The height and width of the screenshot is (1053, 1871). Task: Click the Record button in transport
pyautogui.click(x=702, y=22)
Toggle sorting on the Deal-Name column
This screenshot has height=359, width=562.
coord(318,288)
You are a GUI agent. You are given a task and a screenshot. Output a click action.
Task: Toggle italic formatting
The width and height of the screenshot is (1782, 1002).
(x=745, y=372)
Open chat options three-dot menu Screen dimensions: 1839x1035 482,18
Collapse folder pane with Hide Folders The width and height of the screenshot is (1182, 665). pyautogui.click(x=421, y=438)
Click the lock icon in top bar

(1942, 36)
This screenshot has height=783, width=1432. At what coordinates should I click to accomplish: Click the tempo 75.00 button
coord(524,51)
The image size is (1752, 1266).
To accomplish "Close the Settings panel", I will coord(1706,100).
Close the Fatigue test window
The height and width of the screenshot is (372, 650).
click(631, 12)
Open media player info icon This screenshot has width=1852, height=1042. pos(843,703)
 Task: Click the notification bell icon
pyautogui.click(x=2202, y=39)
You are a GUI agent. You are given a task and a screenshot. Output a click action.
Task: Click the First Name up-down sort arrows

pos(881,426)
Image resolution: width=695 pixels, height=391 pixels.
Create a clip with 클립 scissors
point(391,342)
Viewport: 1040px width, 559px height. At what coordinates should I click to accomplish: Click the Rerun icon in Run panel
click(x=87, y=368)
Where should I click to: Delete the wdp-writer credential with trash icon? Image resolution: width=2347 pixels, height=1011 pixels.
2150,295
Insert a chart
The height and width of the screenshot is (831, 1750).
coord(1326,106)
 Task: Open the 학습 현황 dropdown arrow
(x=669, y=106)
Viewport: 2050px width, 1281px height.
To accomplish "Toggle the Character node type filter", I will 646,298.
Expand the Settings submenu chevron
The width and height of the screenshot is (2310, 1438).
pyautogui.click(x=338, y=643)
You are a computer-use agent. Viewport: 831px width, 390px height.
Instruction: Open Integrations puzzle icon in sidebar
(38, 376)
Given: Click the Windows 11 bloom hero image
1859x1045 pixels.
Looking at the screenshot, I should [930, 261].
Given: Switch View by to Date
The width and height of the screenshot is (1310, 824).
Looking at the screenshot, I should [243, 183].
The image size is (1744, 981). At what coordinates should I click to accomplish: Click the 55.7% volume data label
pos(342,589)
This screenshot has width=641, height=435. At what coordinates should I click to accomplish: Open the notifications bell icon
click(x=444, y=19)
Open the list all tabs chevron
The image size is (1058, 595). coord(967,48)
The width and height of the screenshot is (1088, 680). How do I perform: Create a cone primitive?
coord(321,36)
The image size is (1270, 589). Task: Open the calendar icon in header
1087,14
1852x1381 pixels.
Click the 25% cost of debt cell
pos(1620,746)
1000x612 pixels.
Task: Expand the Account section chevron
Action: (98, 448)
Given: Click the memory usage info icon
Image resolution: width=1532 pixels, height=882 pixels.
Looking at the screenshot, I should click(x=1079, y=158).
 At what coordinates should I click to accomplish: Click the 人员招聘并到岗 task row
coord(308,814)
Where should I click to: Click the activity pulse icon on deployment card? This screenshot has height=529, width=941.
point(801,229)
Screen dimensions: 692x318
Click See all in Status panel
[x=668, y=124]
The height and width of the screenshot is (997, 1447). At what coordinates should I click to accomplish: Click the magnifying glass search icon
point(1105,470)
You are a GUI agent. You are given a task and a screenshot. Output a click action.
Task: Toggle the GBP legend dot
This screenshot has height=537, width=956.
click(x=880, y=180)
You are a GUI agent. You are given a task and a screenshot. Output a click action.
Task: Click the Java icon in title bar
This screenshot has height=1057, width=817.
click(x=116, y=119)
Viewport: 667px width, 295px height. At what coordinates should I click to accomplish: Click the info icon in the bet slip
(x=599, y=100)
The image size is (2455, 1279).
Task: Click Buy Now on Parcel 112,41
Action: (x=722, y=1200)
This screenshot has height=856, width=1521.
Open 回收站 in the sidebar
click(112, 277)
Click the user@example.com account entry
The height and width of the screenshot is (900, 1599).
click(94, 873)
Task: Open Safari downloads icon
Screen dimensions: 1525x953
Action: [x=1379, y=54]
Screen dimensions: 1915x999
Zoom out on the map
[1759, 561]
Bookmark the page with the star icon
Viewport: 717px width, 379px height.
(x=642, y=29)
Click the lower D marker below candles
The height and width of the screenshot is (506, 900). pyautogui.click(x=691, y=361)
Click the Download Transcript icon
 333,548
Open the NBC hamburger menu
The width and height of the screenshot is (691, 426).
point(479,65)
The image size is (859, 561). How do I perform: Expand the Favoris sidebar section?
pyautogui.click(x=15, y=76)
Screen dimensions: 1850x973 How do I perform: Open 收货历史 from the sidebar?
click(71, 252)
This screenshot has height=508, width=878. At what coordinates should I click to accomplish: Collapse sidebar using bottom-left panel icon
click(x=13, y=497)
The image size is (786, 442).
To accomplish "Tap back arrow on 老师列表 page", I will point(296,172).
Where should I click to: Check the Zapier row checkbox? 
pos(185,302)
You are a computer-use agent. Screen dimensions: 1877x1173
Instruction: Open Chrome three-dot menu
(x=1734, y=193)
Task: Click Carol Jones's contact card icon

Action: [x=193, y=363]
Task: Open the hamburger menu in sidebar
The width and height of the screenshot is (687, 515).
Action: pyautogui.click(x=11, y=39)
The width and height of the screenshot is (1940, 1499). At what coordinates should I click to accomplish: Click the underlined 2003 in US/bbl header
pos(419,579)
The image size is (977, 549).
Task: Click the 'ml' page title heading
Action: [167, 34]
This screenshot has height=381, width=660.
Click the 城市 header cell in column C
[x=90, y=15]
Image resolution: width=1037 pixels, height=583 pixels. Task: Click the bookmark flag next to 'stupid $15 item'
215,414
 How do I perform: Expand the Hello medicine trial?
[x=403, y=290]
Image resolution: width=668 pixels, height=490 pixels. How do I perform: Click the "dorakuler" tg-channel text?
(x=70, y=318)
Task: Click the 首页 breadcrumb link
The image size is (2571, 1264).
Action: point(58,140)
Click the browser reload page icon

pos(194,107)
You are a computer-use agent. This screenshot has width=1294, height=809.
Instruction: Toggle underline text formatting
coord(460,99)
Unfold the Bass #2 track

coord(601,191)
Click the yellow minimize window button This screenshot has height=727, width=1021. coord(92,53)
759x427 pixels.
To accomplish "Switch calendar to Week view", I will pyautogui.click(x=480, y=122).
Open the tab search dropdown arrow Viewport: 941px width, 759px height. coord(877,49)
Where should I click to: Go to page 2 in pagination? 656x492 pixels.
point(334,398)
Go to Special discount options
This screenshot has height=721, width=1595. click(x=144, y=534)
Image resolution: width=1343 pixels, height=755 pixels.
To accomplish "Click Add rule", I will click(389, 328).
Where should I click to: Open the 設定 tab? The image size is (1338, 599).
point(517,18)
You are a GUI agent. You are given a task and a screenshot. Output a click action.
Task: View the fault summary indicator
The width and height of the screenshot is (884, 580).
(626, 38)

◇ ◇ ◇ ◇

[TASK OBJECTIVE] Tally the lines above that include "computer"; give only the tally.

[RESPONSE TO THIS EXERCISE] 3